The task: Turn the entries below into a numbered list, dropping any blank lines.

-------- Excerpted data

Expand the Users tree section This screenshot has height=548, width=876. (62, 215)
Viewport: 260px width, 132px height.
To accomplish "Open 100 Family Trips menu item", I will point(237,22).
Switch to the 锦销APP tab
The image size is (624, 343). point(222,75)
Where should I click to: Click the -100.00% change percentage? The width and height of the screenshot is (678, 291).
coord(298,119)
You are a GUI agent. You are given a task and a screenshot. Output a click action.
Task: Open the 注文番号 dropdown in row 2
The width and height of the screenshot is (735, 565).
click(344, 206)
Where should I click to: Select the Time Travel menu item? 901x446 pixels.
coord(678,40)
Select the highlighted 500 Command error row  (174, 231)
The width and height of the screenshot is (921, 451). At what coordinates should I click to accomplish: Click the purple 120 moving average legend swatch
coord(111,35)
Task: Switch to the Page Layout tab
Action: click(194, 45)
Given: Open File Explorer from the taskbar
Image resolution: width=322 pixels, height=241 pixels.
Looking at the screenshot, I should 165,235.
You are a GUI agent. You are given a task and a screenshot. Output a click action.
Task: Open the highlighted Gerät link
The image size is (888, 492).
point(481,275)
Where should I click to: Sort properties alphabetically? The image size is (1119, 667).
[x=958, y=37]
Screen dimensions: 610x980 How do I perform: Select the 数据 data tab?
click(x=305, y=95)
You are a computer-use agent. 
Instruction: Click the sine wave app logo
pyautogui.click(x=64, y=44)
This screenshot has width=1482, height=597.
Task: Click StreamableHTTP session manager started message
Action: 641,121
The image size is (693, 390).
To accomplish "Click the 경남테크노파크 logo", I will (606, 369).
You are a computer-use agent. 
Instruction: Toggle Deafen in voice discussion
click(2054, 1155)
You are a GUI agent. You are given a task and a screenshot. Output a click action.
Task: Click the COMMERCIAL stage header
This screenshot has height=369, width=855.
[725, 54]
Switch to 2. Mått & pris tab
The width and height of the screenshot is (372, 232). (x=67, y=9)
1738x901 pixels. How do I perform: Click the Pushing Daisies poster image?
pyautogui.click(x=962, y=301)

----------------

Expected answer:
1. Expand the Users tree section This screenshot has height=548, width=876. (62, 215)
2. Viewport: 260px width, 132px height.
3. To accomplish "Open 100 Family Trips menu item", I will point(237,22).
4. Switch to the 锦销APP tab
5. The image size is (624, 343). point(222,75)
6. Where should I click to: Click the -100.00% change percentage? The width and height of the screenshot is (678, 291).
7. coord(298,119)
8. You are a GUI agent. You are given a task and a screenshot. Output a click action.
9. Task: Open the 注文番号 dropdown in row 2
10. The width and height of the screenshot is (735, 565).
11. click(344, 206)
12. Where should I click to: Select the Time Travel menu item? 901x446 pixels.
13. coord(678,40)
14. Select the highlighted 500 Command error row  (174, 231)
15. The width and height of the screenshot is (921, 451). At what coordinates should I click to accomplish: Click the purple 120 moving average legend swatch
16. coord(111,35)
17. Task: Switch to the Page Layout tab
18. Action: click(194, 45)
19. Given: Open File Explorer from the taskbar
20. Image resolution: width=322 pixels, height=241 pixels.
21. Looking at the screenshot, I should 165,235.
22. You are a GUI agent. You are given a task and a screenshot. Output a click action.
23. Task: Open the highlighted Gerät link
24. The image size is (888, 492).
25. point(481,275)
26. Where should I click to: Sort properties alphabetically? The image size is (1119, 667).
27. [x=958, y=37]
28. Screen dimensions: 610x980 How do I perform: Select the 数据 data tab?
29. click(x=305, y=95)
30. You are a computer-use agent. 
31. Instruction: Click the sine wave app logo
32. pyautogui.click(x=64, y=44)
33. This screenshot has width=1482, height=597.
34. Task: Click StreamableHTTP session manager started message
35. Action: 641,121
36. The image size is (693, 390).
37. To accomplish "Click the 경남테크노파크 logo", I will (606, 369).
38. You are a computer-use agent. 
39. Instruction: Toggle Deafen in voice discussion
40. click(2054, 1155)
41. You are a GUI agent. You are given a task and a screenshot. Output a click action.
42. Task: Click the COMMERCIAL stage header
43. This screenshot has height=369, width=855.
44. [725, 54]
45. Switch to 2. Mått & pris tab
46. The width and height of the screenshot is (372, 232). (x=67, y=9)
47. 1738x901 pixels. How do I perform: Click the Pushing Daisies poster image?
48. pyautogui.click(x=962, y=301)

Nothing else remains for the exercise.